One advantage of having this data in environment variables is the ability to query
/proc/PID/env/ for the options your ruby got on startup.
The second (more important) one we found is that we make fewer options.
That’s right, it makes us think about each option we add, knowing it will be another file in
env/. So we don’t have as many options. Good Thing.
Now our (ruby) process has access to all of these in
ENV["TCC_*"], how to use them?.
See the Tiny Call Center default envdir and options.rb for one way to glue them., but rolling your own should be trivial (just look at
ENV in a
chpst -e ./env irb).
Services all start concurrently, drasticly reducing time spent changing runlevels (including the initial boot).
How Fast (Benchmarks!)
The only fair benchmark available for runlevel switching, because of the differences in what arbitrary runlevels mean in various systems, was initial boot time.
The results of the initial boot time are of course influenced by POST time, which is listed for each of the below reference systems. Each of these systems is a default Arch Linux install with the Arch Linux default (sysvinit), runit-run-git, or initscripts-systemd installed, running getty’s, a syslogger, ssh, and cron (no X).
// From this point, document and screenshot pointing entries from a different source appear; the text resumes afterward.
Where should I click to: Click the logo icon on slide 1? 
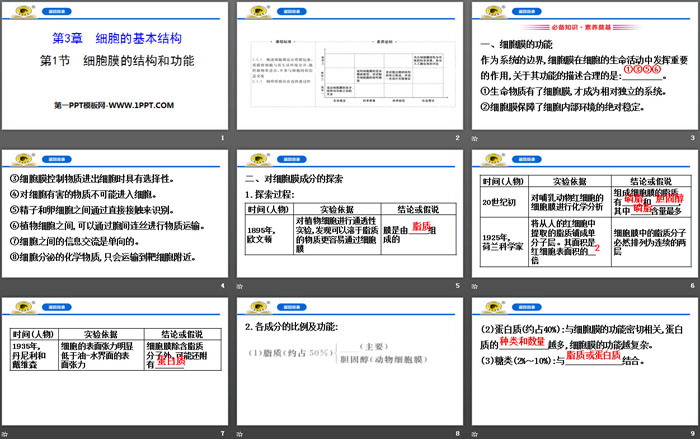click(20, 10)
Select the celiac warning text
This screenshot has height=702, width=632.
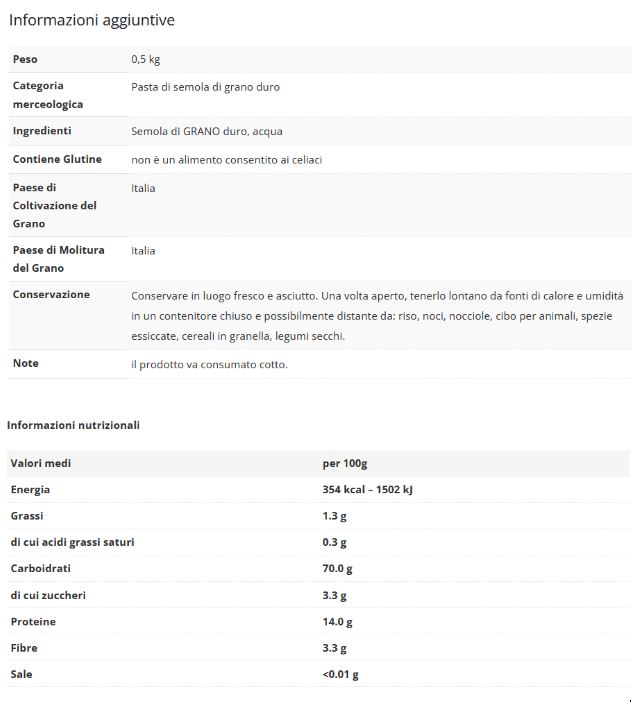pyautogui.click(x=226, y=160)
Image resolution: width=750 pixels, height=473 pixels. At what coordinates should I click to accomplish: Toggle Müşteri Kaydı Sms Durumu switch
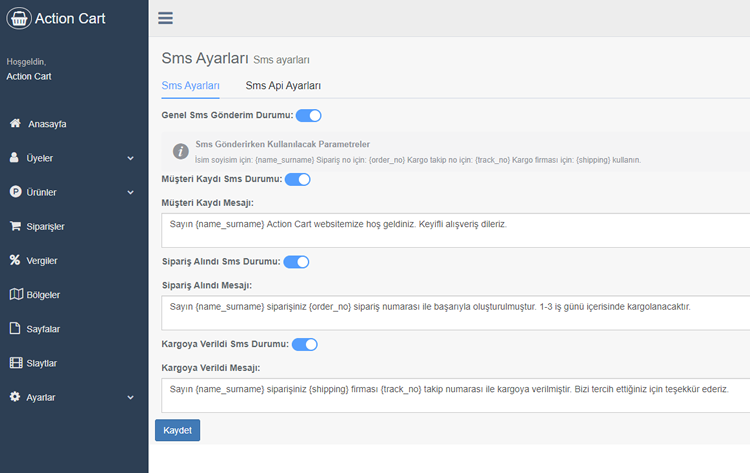pyautogui.click(x=298, y=179)
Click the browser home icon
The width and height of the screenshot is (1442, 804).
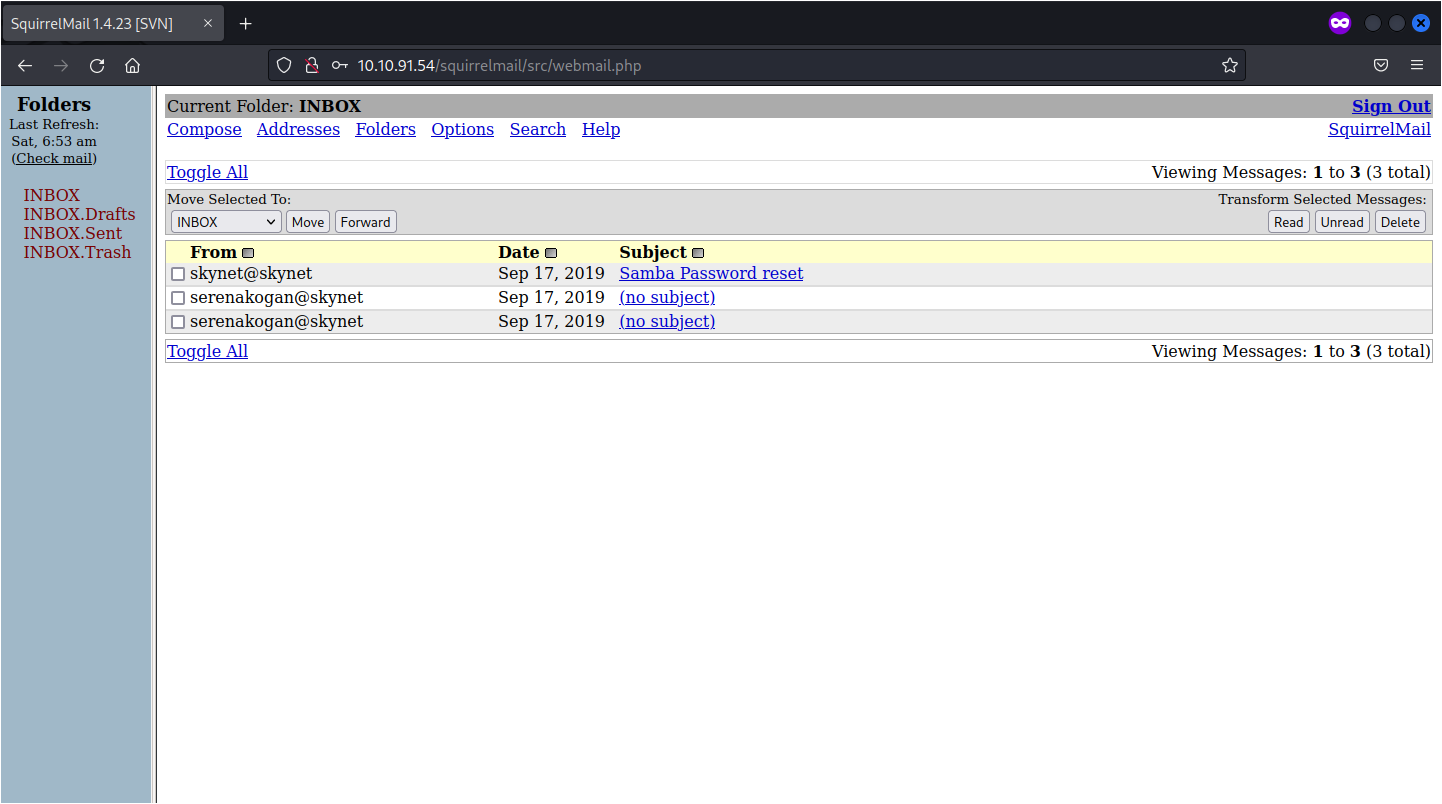pyautogui.click(x=132, y=66)
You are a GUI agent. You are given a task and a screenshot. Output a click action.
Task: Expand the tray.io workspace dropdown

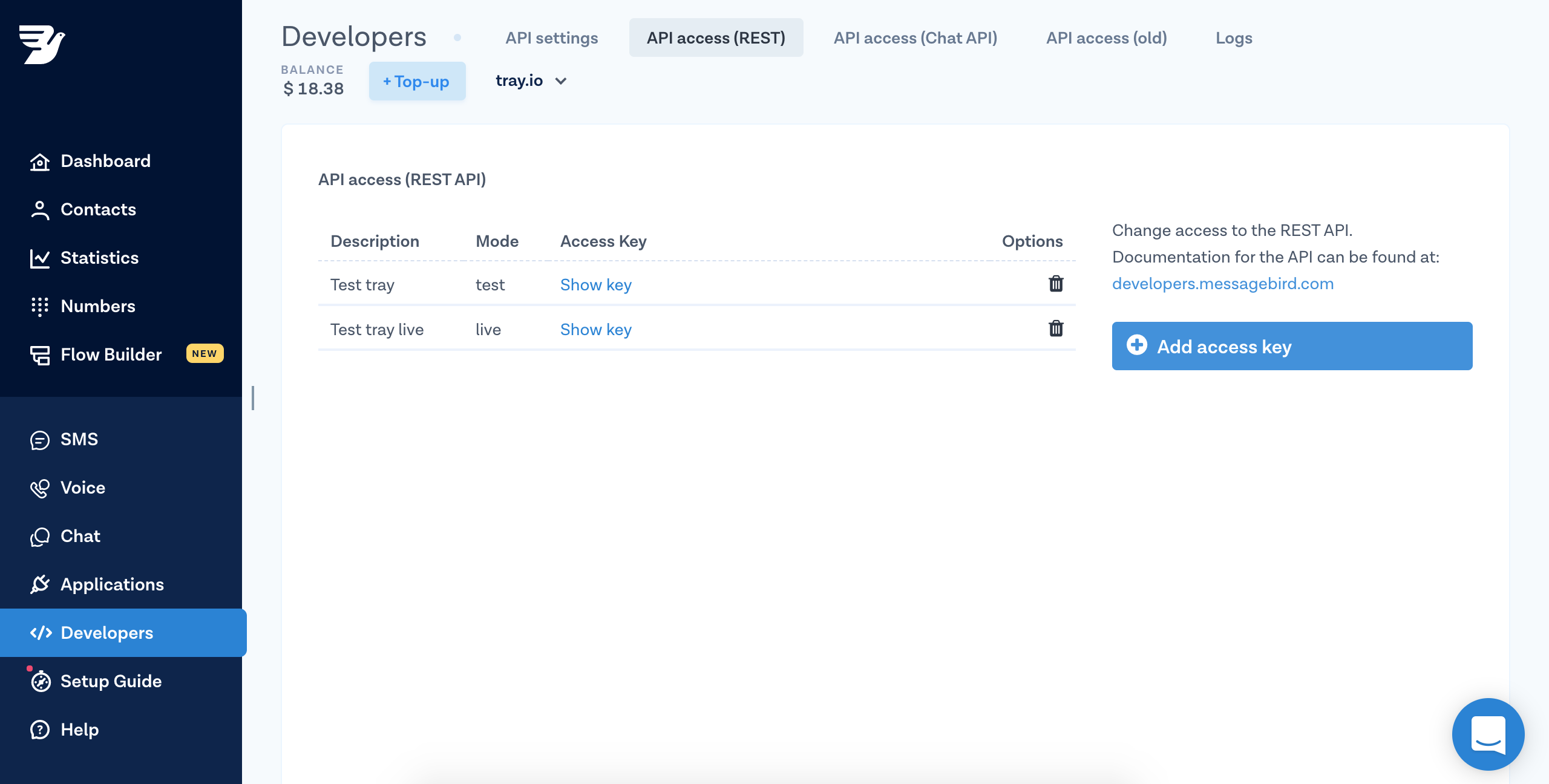(x=531, y=81)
Because POST has varied on the systems, the initial boot times and reboot times are an average of 10 runs of each action. A system is considered ‘booted’ when a user is able to log in to a getty.
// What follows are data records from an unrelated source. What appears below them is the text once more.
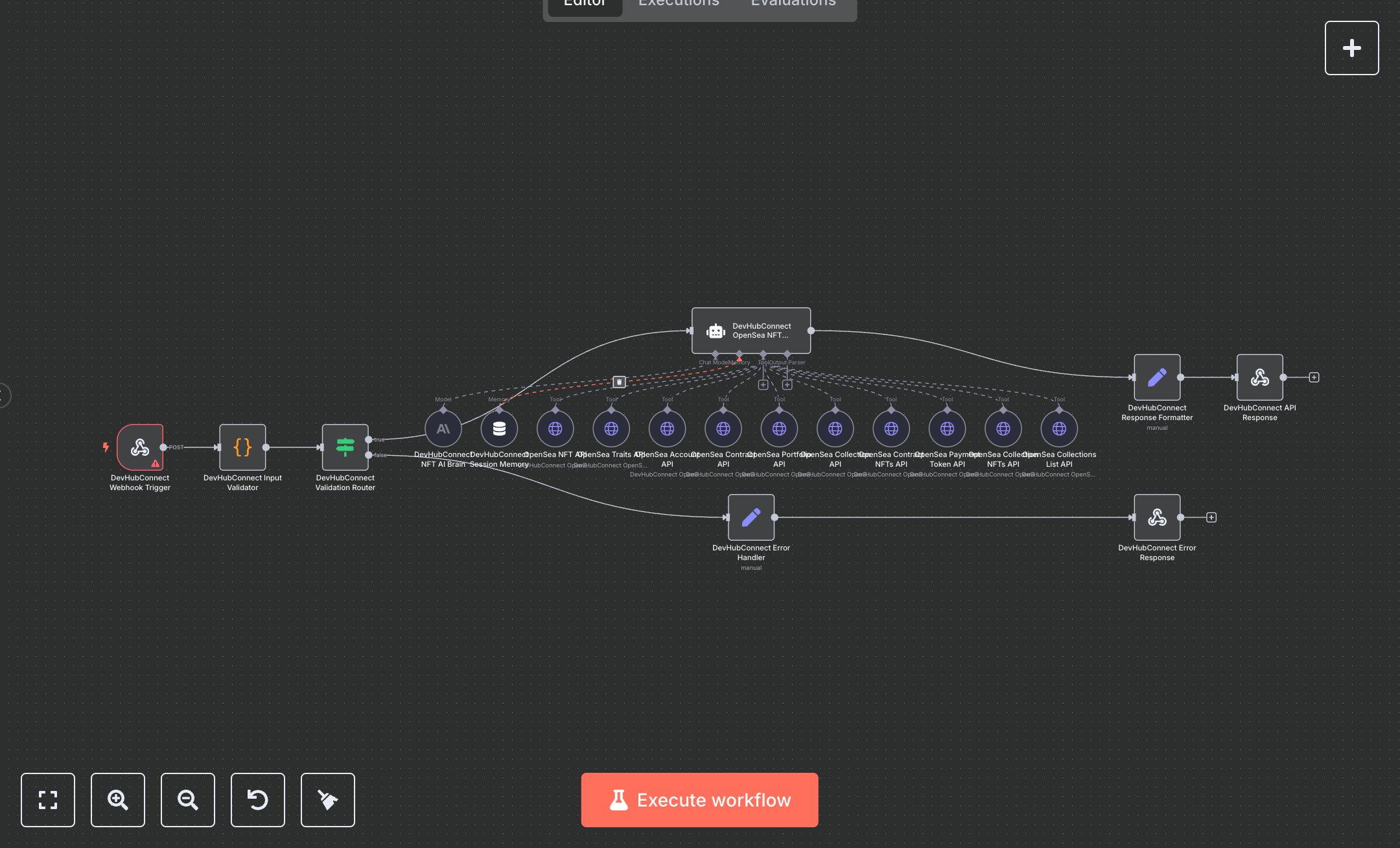Zoom in on the canvas
Image resolution: width=1400 pixels, height=848 pixels.
click(118, 799)
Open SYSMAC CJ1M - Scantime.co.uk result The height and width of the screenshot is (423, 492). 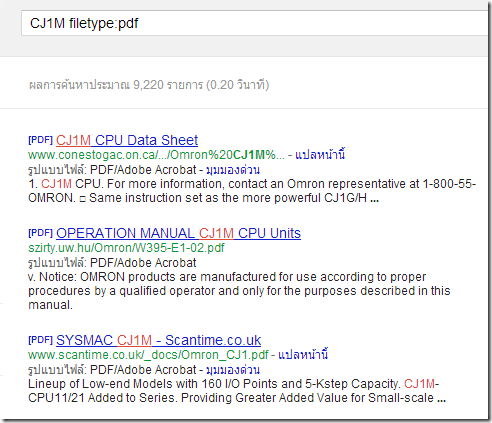159,340
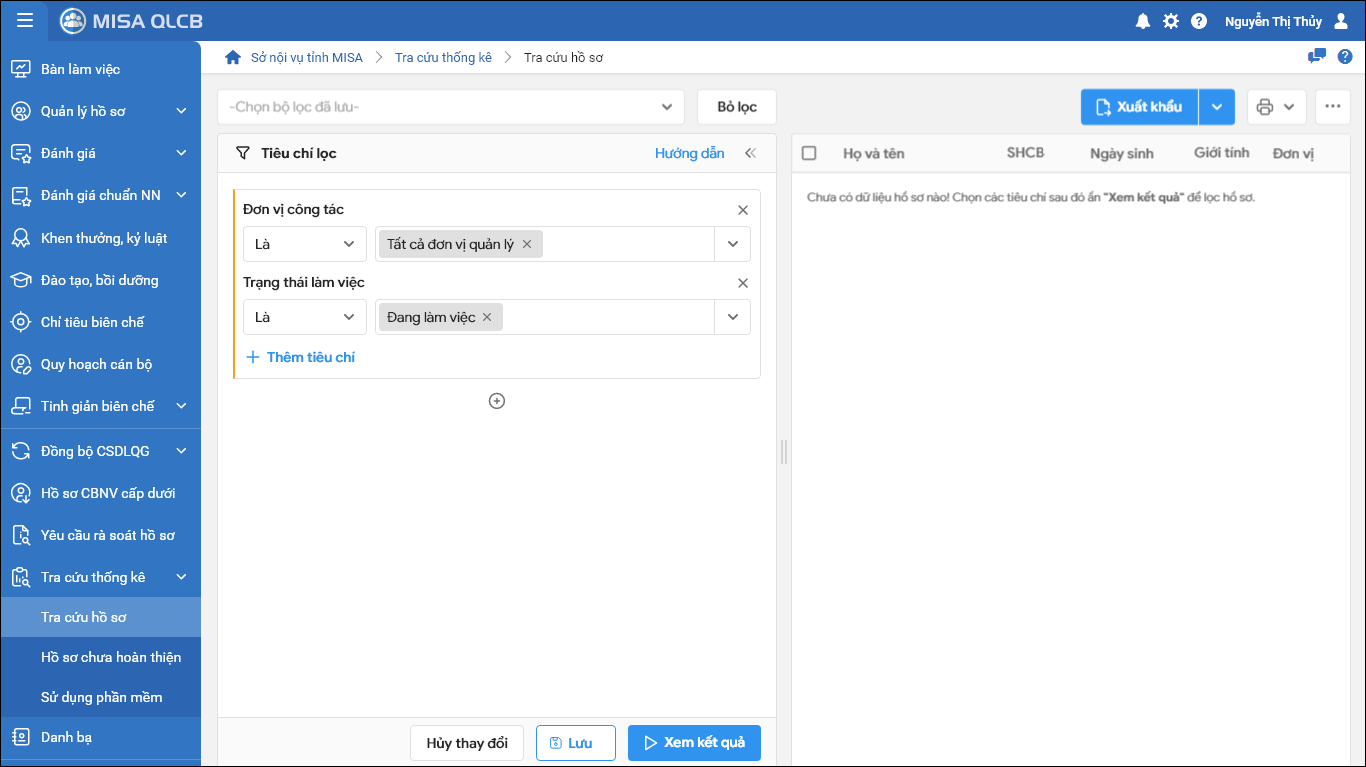Go to Khen thưởng, kỷ luật
Viewport: 1366px width, 767px height.
click(103, 238)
Acer 1830t Small Form Factor Notebook
680U i7 1.47Ghz processor 4G Ram 640G 7200RPM Sata HD Intel Graphics on board Post time 5-7 seconds.
|System||Initial Boot Time||Reboot (init 6/shutdown -r now) Time||Max Boot Time||Min Boot Time|
|Default SysV Init||28.73||39.41||33.48||27.10|
Toshiba Qosmio Portable Workstation
740QM i7 processor 8G Ram Corsair Performance III SSD Nvidia GTX460m 1.5G Discreet Graphics Post time 2-4 seconds.
|System||Initial Boot Time||Reboot (init 6/shutdown -r now) Time||Max Boot Time||Min Boot Time|
|Default SysV Init||22.13||29.41||24.83||19.94|
The main time difference we saw in the SystemD startup was the 2-3 seconds dbus itself takes to start, giving runit its advantage. If you started dbus in runit stage 1 we expect these times would be nearly identical.
You are not limited to
6, with only
previous as reserved.
Runlevels become (unlimited amount of) directories of services (in
/etc/runit/runsvdir) which can be switched to quickly and simply.
# Switch to the services described in `/etc/runit/runsvdir/primary` $ runsvchdir primary # Switch to the services described in `/etc/runit/runsvdir/failover` $ runsvchdir failover
No mysterious backgrounding
Processes run in the foreground logging to stdout/stderr.
This requirement for well-behaved processes can be a blessing but some may see it as a curse.
Processes that are not well behaved can be supported through a
once service, if you absolutely cannot do without them.
We use this as a bit of a litmus test for potential new services. When they can not run in a well-behaved manner that’s a high-priority Con, one which takes extraordinary Pros or absolutely necessary business-case to overcome.